Quem sentirá saudades do governo de Jair Bolsonaro?

Publicado

Autor/Imagem:
Wenceslau Araújo

Termômetro político de qualquer governante, as ruas têm dado o tom da escaldante temperatura popular com o governo e com o bolsonarismo. Os sinais evidentes desse cansaço já chegaram ao Congresso Nacional, ninho de muitas serpentes, mas principalmente local de homens espertos e que sabem quando é chegada a hora de arrumar a mala para cantar em poleiro diferente. A letargia oficial e a ausência de pautas capazes de conter o ímpeto do povo têm contribuído para a evidente mudança de comportamento de parlamentares de diferentes correntes ideológicas, a começar pela do presidente da República. Além das crescentes manifestações e da falta de credibilidade com as ações de controle da pandemia, a sensibilidade política começa a ser aguçada por fatos novos e que transcendem o oba oba dos palácios.
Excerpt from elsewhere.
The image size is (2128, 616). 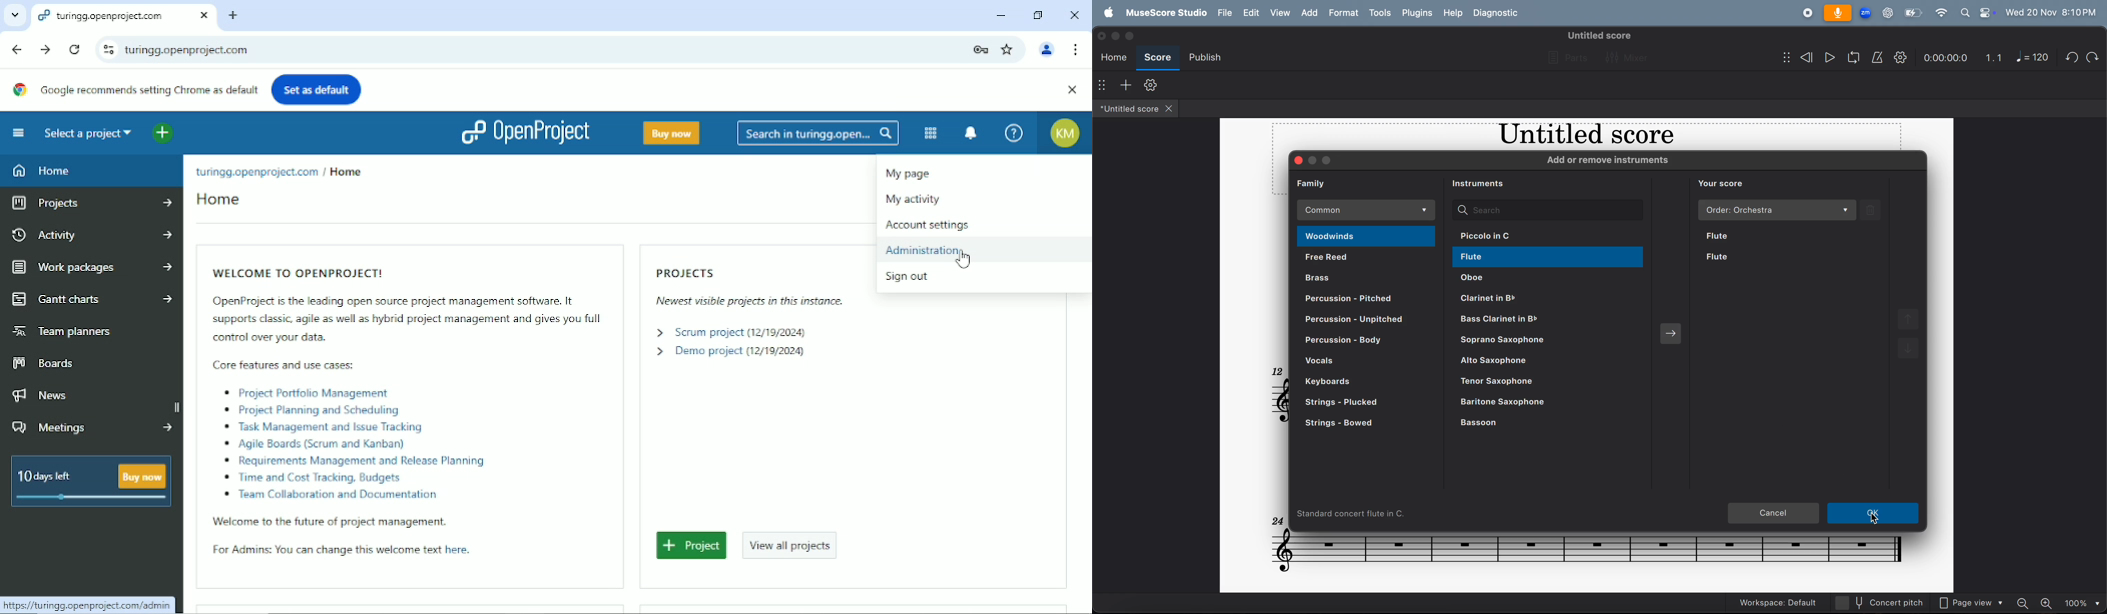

O barulho da oposição, a desarticulação do governo no Parlamento e o estranhamento dos corredores e bastidores do Ministério Público com o procurador-geral Augusto Aras são alguns dos acenos mais cristalinos na direção do desgaste político do mito. Quase obrigado pelo Supremo Tribunal federal e pelos pares, Aras aceitou abrir inquérito por prevaricação contra Bolsonaro por não mandar investigar o esquema de superfaturamento da vacina indiana Covaxin no Ministério da Saúde. No entanto, nada é tão emblemático e definitivo para o enfraquecimento da fraca base governista do que o eco dos gritos dos eleitores. É das ruas que surge o tempo e a forma como serão vividos os próximos dias, semanas e meses.
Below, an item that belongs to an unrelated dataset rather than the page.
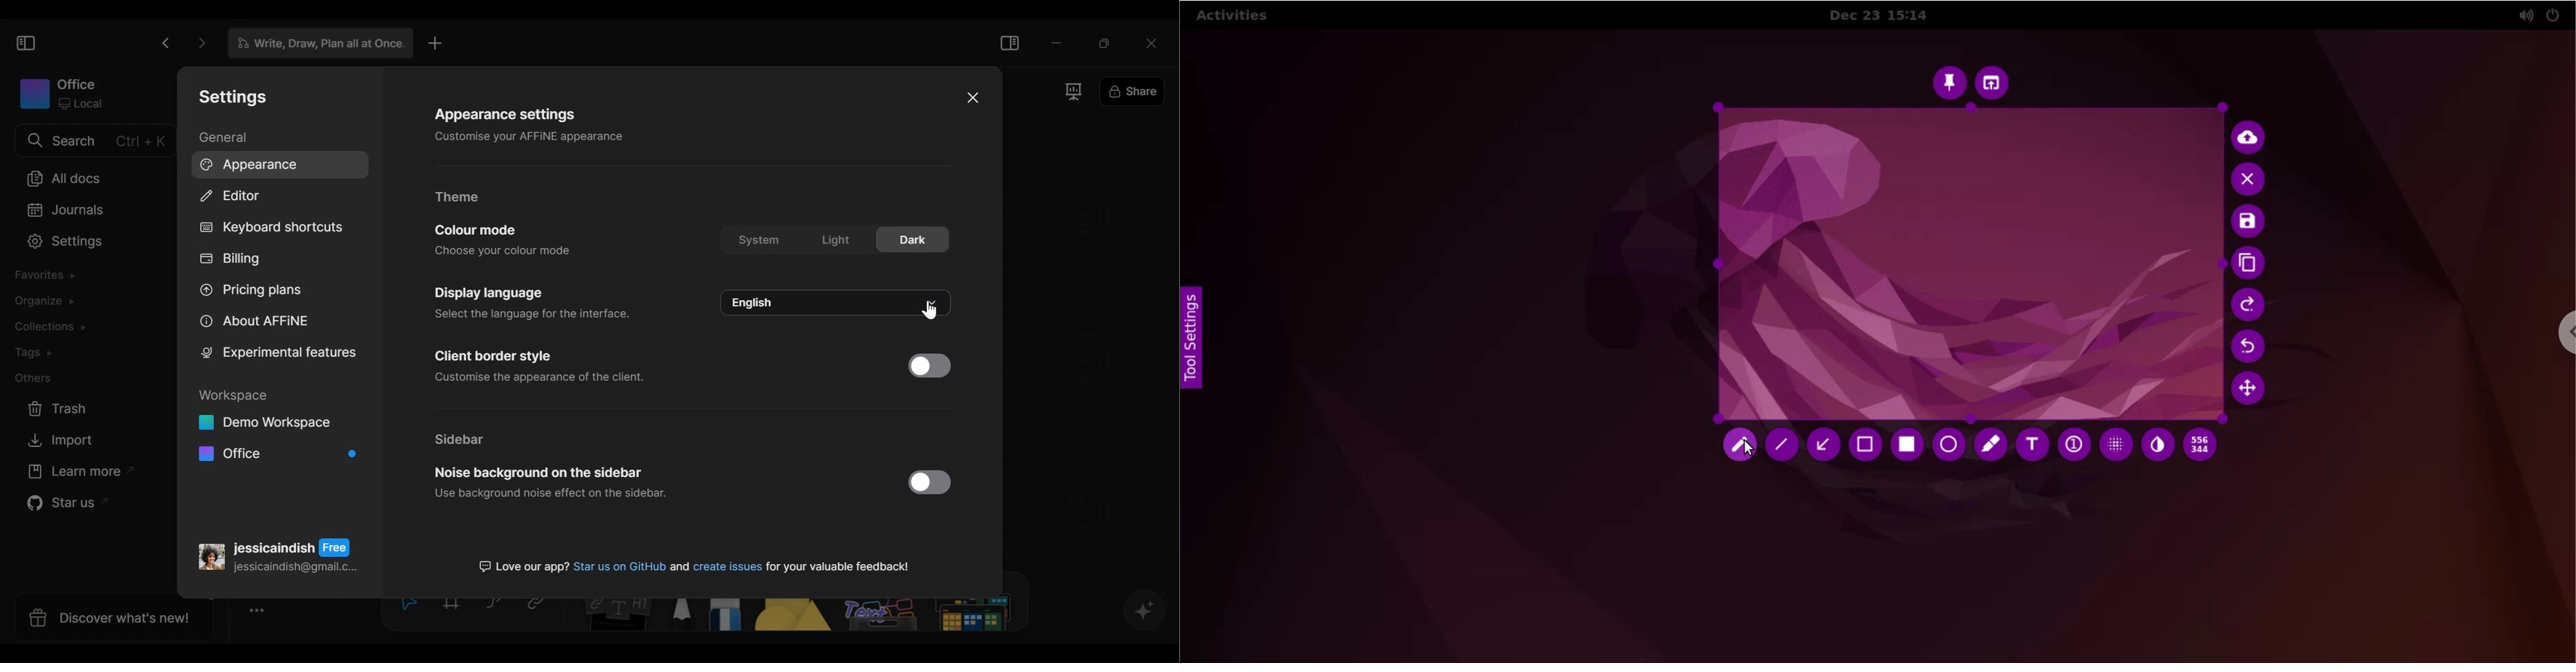 This screenshot has height=672, width=2576. Describe the element at coordinates (61, 93) in the screenshot. I see `Workspace` at that location.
Parafraseando Ulysses Guimarães, o vice-líder do MDB na Câmara, Hildo Rocha (MA), disse recentemente, em entrevista ao jornal Correio Braziliense, que os deputados federais “são muito sensíveis ao clamor popular”. Segundo ele, “o tambor da rua desperta o deputado”. É a mais pura verdade. Por mais que queiram, nenhum deputado ou senador têm hoje coragem de dizer que não teme a CPI da Covid, os protestos, o superpedido de impeachment, a representação contra o líder governista na Câmara, deputado Ricardo Barros (Progressistas-PR), ou as quase diárias denúncias contra a propalada honestidade do principal ocupante do Planalto do Planalto.

O silêncio constrangedor já incomoda os mais sensatos. É o caso do presidente do Senado, Rodrigo Pacheco (DEM-MG), para quem o tal do superpedido não pode ser banalizado. Conforme Pacheco, cabe ao presidente da Câmara, Arthur Lira (PP-AL), trabalhar com responsabilidade e analisar o documento “à luz de muita técnica e responsabilidade”. No português de Brasília, não dá mais para permanecer sentado sobre a vontade do povo. O governo patina nas reformas administrativa e tributária, ambas anunciadas com foguetórios na campanha presidencial como pilares de um Brasil novo, sério e retumbante. Não passaram de um traque.

Por enquanto, muito barulho, muito desgaste e mais do mesmo nas teses de defesa do capitão. Falam, discutem, produzem relatórios, mas nada além do papel. Até o voto impresso, tema da cabeceira de 11 entre dez bolsonaristas, subiu e não pensa descer do telhado. Enquanto isso, a economia sucumbe, os empresários perdem a paciência, os provedores perdem empregos, os favorecidos morrem de fome e o mito descansa na desgraça alheia. Mais importante do que qualquer discurso de feira pública, a retomada da economia está encaixotada nos porões do Planalto. Para total descontrole oficial, há um ano e quatro meses a pandemia não dá trégua.

A teoria anticientífica de imunidade de rebanho não se sustentou e acabou gerando bem mais do que meio milhão de vidas, o que não dá para se esconder em nenhuma das gavetas palacianas. Em decorrência desse absurdo quantitativo de óbitos, sou obrigado a concordar com a afirmação de meus seis ou sete leitores, para os quais somente os donos de funerárias sentirão saudades do governo Bolsonaro. Os que continuarem vivos, é claro.